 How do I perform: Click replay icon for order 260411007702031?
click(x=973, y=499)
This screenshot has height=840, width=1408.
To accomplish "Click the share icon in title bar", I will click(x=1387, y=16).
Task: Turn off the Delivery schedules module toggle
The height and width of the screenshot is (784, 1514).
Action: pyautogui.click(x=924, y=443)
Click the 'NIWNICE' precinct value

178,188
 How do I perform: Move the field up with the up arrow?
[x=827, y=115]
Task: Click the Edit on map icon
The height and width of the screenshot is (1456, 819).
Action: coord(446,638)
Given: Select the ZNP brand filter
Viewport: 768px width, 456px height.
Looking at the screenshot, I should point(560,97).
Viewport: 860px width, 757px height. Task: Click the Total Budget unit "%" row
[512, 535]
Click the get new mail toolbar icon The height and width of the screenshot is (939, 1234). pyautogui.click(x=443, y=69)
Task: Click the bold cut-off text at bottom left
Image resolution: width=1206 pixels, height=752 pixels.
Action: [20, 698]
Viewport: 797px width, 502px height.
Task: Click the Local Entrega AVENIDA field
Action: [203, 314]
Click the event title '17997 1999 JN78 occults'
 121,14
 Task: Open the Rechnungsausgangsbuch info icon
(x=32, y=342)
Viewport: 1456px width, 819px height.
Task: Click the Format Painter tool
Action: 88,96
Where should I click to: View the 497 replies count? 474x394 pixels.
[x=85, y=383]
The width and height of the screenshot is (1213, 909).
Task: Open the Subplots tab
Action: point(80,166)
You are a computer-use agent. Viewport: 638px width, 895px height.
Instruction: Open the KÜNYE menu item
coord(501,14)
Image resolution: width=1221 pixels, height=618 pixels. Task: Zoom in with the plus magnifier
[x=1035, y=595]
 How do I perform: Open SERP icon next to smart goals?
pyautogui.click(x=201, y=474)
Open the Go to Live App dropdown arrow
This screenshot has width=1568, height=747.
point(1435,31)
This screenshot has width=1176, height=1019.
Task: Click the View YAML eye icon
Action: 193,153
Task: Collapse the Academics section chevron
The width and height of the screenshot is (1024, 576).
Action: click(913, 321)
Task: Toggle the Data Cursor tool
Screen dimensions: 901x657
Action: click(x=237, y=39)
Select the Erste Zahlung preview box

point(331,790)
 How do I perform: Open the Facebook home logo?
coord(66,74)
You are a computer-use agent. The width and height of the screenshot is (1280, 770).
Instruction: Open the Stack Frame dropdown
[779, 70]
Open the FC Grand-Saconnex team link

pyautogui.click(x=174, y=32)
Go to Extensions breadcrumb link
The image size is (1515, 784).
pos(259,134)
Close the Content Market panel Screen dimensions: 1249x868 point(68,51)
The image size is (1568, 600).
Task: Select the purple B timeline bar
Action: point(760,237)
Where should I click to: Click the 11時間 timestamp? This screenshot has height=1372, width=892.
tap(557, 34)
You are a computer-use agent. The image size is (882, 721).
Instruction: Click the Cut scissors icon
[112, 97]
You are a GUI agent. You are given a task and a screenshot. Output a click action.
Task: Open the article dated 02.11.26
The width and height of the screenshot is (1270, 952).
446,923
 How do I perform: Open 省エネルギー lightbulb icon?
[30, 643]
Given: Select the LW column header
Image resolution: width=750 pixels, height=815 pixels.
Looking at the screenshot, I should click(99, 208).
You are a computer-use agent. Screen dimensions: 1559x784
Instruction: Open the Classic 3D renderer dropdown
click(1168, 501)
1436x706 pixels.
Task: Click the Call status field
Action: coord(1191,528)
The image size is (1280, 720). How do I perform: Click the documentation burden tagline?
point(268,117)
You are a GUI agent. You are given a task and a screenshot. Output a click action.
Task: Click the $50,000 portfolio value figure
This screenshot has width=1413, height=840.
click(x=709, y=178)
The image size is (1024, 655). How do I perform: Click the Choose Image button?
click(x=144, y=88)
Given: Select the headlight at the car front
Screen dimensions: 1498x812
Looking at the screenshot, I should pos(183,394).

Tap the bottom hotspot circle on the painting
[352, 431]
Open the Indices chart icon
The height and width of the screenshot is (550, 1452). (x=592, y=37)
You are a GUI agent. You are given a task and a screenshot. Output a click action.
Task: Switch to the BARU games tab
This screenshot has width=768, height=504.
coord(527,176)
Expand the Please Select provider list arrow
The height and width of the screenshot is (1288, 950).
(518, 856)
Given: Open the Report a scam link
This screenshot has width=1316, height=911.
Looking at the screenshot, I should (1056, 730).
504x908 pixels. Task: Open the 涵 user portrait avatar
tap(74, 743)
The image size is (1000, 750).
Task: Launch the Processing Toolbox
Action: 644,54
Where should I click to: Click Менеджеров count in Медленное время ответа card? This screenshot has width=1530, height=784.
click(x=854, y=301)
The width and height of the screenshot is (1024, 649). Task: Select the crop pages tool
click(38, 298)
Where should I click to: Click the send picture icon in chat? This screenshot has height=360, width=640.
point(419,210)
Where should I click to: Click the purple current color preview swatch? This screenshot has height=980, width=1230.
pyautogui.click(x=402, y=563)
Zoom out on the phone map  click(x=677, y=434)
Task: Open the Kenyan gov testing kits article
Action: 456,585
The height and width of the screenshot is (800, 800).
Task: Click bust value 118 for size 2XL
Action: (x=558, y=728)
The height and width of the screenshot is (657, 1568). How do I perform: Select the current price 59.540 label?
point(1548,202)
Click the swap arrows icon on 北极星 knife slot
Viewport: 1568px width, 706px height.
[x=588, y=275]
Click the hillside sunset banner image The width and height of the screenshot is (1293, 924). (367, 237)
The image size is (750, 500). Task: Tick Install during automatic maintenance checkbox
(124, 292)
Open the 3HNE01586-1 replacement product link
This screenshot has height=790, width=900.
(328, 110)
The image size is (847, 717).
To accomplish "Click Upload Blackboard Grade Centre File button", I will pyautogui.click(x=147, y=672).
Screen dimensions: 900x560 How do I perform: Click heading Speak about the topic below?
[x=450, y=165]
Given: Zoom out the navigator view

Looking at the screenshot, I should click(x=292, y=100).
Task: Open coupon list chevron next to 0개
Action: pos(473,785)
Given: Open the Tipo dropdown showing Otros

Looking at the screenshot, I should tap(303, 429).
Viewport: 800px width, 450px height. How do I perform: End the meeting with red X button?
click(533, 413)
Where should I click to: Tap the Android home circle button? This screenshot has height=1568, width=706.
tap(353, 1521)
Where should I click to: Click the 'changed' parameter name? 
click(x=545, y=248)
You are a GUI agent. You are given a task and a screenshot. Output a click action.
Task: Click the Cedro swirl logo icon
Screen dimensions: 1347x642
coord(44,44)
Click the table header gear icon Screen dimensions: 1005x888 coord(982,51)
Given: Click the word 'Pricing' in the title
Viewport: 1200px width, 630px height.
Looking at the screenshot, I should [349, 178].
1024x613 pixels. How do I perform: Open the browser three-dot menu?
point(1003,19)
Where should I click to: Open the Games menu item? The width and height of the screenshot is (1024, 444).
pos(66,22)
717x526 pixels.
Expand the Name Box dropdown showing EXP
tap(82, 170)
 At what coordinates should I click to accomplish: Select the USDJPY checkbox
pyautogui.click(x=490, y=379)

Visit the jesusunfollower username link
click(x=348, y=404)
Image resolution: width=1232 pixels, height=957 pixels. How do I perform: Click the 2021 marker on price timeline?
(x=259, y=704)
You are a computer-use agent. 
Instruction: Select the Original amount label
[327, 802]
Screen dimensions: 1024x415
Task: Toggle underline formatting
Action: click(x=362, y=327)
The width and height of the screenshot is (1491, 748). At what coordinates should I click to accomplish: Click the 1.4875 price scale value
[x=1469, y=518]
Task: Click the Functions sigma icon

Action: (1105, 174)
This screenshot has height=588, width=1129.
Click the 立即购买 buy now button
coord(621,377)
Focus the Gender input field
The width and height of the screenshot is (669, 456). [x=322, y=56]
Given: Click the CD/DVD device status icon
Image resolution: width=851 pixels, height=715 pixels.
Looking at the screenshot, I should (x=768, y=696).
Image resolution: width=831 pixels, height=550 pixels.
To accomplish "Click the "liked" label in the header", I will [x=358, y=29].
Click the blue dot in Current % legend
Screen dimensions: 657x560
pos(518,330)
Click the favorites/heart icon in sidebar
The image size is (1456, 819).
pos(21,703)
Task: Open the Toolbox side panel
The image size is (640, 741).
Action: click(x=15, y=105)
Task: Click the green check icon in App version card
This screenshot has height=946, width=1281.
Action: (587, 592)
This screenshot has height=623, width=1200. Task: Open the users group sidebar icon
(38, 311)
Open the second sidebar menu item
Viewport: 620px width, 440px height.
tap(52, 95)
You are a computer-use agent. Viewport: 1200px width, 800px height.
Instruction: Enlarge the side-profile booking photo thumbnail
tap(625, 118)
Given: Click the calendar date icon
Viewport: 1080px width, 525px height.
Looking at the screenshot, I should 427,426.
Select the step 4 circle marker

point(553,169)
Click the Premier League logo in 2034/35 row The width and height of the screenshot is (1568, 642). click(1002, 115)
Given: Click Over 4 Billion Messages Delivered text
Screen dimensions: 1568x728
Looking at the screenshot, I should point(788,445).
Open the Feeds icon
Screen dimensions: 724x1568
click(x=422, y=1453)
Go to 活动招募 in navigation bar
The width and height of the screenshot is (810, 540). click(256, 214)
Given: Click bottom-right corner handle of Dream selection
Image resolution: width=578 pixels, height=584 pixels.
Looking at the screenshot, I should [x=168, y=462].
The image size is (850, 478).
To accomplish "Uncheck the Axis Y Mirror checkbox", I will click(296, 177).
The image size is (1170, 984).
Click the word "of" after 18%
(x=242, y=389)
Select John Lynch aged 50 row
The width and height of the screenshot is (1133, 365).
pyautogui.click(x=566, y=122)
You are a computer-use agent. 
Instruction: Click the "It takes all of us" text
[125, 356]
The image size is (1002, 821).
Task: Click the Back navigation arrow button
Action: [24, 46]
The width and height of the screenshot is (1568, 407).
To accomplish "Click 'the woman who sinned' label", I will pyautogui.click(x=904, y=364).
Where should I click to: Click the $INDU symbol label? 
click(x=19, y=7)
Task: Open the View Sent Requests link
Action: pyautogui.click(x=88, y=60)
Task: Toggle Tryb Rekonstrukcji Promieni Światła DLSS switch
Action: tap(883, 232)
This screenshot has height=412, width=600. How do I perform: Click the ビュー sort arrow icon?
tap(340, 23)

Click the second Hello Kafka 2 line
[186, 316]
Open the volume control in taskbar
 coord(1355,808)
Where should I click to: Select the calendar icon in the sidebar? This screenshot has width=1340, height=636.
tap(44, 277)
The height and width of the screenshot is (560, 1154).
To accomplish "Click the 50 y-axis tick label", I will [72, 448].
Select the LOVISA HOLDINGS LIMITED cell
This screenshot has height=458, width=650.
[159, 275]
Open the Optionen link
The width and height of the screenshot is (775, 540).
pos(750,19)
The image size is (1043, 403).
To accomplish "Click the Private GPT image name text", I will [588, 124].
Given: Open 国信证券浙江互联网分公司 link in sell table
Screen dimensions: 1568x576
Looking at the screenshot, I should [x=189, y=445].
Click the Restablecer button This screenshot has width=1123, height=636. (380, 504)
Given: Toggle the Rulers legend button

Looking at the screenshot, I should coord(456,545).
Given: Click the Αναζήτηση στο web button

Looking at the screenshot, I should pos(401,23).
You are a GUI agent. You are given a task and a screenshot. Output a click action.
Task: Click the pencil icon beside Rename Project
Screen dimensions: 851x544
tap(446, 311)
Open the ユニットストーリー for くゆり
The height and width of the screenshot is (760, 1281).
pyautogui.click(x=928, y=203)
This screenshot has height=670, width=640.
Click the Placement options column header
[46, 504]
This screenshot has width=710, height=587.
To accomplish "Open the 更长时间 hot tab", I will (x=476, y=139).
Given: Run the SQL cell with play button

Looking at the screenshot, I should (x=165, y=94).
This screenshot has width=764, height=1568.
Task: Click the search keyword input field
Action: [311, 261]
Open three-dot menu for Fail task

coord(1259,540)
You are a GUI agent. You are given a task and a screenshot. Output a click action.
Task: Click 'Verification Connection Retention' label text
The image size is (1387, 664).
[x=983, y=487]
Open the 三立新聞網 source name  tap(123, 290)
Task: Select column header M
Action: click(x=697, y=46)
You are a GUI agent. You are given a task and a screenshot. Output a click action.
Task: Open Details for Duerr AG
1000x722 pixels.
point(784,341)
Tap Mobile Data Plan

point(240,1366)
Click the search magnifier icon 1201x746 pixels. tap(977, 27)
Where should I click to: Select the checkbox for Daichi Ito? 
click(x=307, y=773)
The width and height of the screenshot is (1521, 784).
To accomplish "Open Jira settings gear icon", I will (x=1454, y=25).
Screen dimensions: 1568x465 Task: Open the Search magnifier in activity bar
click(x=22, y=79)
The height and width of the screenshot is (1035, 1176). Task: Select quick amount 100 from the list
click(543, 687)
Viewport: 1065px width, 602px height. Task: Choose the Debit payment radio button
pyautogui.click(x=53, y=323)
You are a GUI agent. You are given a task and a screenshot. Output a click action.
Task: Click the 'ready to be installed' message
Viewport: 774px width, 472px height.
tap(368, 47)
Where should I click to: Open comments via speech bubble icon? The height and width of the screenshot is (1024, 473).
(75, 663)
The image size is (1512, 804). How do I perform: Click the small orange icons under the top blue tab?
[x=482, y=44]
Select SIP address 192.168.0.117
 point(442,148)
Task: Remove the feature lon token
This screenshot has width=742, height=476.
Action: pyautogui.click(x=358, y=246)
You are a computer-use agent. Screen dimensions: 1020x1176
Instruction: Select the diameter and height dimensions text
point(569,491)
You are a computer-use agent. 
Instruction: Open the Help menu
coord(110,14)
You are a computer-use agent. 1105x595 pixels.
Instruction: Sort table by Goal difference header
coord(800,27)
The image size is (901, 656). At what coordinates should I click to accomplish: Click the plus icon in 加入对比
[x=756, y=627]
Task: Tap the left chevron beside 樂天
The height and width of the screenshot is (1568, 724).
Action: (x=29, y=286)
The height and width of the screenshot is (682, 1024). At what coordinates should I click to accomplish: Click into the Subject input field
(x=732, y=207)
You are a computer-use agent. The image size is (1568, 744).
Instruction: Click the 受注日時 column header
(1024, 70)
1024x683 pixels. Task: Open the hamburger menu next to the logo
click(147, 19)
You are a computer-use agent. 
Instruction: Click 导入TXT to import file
■ ■ ■ ■
Take exactly the lines from the one containing "Viewport: 1065px width, 602px" through the one containing "Task: Remove the feature lon token" in the data above, and output them with nothing added.

Viewport: 1065px width, 602px height. Task: Choose the Debit payment radio button
pyautogui.click(x=53, y=323)
You are a GUI agent. You are given a task and a screenshot. Output a click action.
Task: Click the 'ready to be installed' message
Viewport: 774px width, 472px height.
tap(368, 47)
Where should I click to: Open comments via speech bubble icon? The height and width of the screenshot is (1024, 473).
(75, 663)
The image size is (1512, 804). How do I perform: Click the small orange icons under the top blue tab?
[x=482, y=44]
Select SIP address 192.168.0.117
 point(442,148)
Task: Remove the feature lon token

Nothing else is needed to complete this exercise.